St. James' work generally skirts around the fringes of "romantic elements" and while Carly does get a "love interest" over the course of the story, it's very much a secondary element with the suspense and Gothic setting taking center stage.  As creepy as I thought St. James' last book was, this one is even creepier.  As in, it left me feeling unsettled - which having cut my teeth on Nancy Drew and reading Patricia Cornwell by the age of 16 well...unsettling Wendy takes some doing.  Fell is a fictional town, but the upstate New York setting is inspired, the town locked away in time (Carly finds herself pulling old newspapers at the library because the archives haven't been digitized yet) with spotty cell reception, and seriously, No Name Motels are right up there with vans that don't have any side windows.  Creepy.

But the genius of this story is how St. James centers it on the female gaze.  This is, by far, the most interesting female-centric suspense novel I've read in a while because ALL the female characters are interesting, multi-faceted and calling the shots. Viv, realizing nothing is being done about all the murdered women that keep turning up in Fell decides to play amateur sleuth and...solves it.  The cops cannot seem to find a connection between the victims, but she does.  Carly, grieving and determined, wants answers to what happened to Aunt Viv, which means retracing her steps and stumbling across the same mystery of the murdered women.  There's Alma, the only female cop on the Fell police force, dealing with rampant 1982 sexism on the job, and relegated to the night shift because...of course she is.  She's an unvarnished straight-shooter but also kind of sly and slick, which I tend to gravitate towards in female cop and PI characters.  And then there's Marnie, a photographer getting by, occasionally doing freelance for the cops at crime scenes, and entering Viv's orbit because she was hired to tail a married woman meeting her lover at the Sun Down.  These are also women cognizant of the road blocks they face because, men.  The 1982 story line in particular.  It's enraging, but riveting to read about the women circumventing these obstacles thrown in their way.

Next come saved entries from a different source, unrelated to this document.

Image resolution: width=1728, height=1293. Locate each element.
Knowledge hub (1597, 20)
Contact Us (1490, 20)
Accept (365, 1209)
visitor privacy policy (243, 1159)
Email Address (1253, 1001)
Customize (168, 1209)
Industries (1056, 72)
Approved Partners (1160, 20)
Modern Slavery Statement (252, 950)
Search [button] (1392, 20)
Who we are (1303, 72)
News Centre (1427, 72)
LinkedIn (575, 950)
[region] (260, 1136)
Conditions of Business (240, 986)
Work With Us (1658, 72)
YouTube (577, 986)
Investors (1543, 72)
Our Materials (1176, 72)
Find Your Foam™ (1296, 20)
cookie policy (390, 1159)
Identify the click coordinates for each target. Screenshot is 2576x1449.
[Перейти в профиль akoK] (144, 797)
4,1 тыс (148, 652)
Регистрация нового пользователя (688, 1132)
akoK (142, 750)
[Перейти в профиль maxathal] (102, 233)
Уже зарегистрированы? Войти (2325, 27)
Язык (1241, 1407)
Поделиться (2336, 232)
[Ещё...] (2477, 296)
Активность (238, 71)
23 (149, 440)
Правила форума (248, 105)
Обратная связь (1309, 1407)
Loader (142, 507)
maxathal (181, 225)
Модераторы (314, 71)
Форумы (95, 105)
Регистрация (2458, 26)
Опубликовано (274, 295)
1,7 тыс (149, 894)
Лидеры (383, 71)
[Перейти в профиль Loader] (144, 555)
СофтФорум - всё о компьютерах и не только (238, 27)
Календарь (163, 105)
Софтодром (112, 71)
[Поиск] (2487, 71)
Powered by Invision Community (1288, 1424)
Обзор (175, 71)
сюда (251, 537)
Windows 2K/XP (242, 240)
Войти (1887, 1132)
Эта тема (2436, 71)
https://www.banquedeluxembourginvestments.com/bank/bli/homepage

If I have any gripes about this story it's that I felt the beginning was a little slow to start and the ending a little too rushed - but it's creepy, it's compelling, and it's filled with dynamite female characters working to solve the mystery and find justice.  It's not my favorite of St. James' oeuvre (which is basically splitting hairs anyway) but it's so very good.  Dark, compelling, creepy, the kind of book that keeps you up at night flipping the pages.

Final Grade = A

3 comments:

helen424 said...

I stumbled over this authors work some years ago and love her.at the moment my favourite is Other Side of Midnight but do yourself a favour and never listen to the audio book. The voices are just wrong, so so wrong. The accents are terrible. Dick van Dyke in Mary Poppins is amazing in comparion. They might not grate so much to an American listener. Anyway back to this book, I have waiting for this for a year. Woohoo

Dorine said...

That is a problem when we read her books early. This one was fun. She needs to write faster! LOL

Wendy said...

Helen424: The Other Side of Midnight is also one of my favorites - but it's so hard to choose! I loved that one and her last two books, but I have such a soft spot for Silence for the Dead because I'm a sucker for a nurse heroine. Even when said nurse heroine is an impostor :)

Dorine: I knew I was going to end up regretting reading it SO early but I simply couldn't wait.